Risks remain, since most of the countries do not manufacture their own vaccines and could face supply problems if their governments approve boosters. And in Southeast Asia the rollout has been slow and uneven. But for much of the region, the shift has been striking.
That has been in part because vaccines were never a polarizing issue in Asia-Pacific.
Although each country has had to contend with its own anti-vaccine movements, they have been relatively small. They have never benefited from an ecosystem — sympathetic media, advocacy groups and politicians — that has allowed misinformation to influence the populace.

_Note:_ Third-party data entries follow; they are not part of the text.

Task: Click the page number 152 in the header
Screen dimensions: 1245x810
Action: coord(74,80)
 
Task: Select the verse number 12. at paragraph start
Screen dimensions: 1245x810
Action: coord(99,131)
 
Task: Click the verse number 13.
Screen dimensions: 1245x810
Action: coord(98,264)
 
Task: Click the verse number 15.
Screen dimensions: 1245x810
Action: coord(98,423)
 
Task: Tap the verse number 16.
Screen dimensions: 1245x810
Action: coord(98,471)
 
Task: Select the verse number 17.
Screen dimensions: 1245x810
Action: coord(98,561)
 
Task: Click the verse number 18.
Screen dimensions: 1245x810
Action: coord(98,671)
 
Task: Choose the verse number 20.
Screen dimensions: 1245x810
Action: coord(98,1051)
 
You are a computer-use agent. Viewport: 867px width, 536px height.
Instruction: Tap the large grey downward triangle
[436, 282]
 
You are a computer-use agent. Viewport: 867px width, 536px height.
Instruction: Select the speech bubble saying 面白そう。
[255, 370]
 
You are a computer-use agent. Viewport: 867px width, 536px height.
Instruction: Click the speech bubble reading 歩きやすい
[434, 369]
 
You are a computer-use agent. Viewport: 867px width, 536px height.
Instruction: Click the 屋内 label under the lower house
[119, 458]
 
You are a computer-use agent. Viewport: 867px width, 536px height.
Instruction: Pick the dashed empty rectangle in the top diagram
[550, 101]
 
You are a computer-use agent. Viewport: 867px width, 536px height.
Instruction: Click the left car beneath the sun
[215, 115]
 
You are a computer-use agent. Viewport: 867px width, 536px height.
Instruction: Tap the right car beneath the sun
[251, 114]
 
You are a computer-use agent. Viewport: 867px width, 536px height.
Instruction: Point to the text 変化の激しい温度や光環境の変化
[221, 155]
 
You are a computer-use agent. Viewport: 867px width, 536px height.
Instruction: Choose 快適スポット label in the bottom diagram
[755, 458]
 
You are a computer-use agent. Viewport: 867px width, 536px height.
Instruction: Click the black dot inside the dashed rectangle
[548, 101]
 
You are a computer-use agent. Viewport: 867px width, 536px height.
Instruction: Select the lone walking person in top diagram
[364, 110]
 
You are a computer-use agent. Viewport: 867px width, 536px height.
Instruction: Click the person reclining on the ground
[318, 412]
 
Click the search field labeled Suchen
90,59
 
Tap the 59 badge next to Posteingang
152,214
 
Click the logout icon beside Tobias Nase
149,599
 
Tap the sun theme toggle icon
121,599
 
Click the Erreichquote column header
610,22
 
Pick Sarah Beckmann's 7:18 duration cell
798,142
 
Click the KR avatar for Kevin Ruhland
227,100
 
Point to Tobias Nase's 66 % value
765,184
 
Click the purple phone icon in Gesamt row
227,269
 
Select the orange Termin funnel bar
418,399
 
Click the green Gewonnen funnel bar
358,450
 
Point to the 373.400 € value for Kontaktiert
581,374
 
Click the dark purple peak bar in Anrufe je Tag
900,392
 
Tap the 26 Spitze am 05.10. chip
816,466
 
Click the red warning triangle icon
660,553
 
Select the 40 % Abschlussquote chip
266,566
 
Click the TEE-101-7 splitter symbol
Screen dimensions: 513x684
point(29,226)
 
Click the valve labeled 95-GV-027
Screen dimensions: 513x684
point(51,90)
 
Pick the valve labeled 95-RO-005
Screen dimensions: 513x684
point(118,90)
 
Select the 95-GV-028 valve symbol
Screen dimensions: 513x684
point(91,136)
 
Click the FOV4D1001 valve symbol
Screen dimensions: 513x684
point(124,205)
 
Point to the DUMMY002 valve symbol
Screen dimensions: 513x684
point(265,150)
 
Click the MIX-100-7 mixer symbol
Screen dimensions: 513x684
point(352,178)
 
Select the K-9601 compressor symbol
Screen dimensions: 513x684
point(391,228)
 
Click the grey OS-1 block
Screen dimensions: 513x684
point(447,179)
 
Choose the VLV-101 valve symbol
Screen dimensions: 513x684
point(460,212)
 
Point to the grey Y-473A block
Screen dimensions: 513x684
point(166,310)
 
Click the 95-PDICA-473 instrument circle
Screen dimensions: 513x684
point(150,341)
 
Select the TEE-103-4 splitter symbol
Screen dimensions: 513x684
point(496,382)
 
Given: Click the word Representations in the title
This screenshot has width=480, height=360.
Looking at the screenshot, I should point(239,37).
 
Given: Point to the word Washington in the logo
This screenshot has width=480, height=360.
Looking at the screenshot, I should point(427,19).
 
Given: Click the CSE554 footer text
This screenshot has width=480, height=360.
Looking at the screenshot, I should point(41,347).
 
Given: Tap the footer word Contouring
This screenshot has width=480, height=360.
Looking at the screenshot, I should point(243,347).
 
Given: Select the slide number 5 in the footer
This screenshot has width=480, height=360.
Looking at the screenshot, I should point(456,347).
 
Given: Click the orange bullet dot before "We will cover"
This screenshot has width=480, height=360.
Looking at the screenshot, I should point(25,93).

Overall, most Asians have trusted their governments to do the right thing, and they were willing to put the needs of the community over their individual freedoms.
The lack of social safety nets in many Asian countries also motivated many governments to roll out the vaccines quickly, said Tikki Pangestu, a co-chair of the Asia-Pacific Immunization Coalition, a group that assesses Covid-19 vaccine preparedness.
“At the end of the day,” he said, “if they don’t do it, they’re going to end up with social unrest, which is the last thing they want.”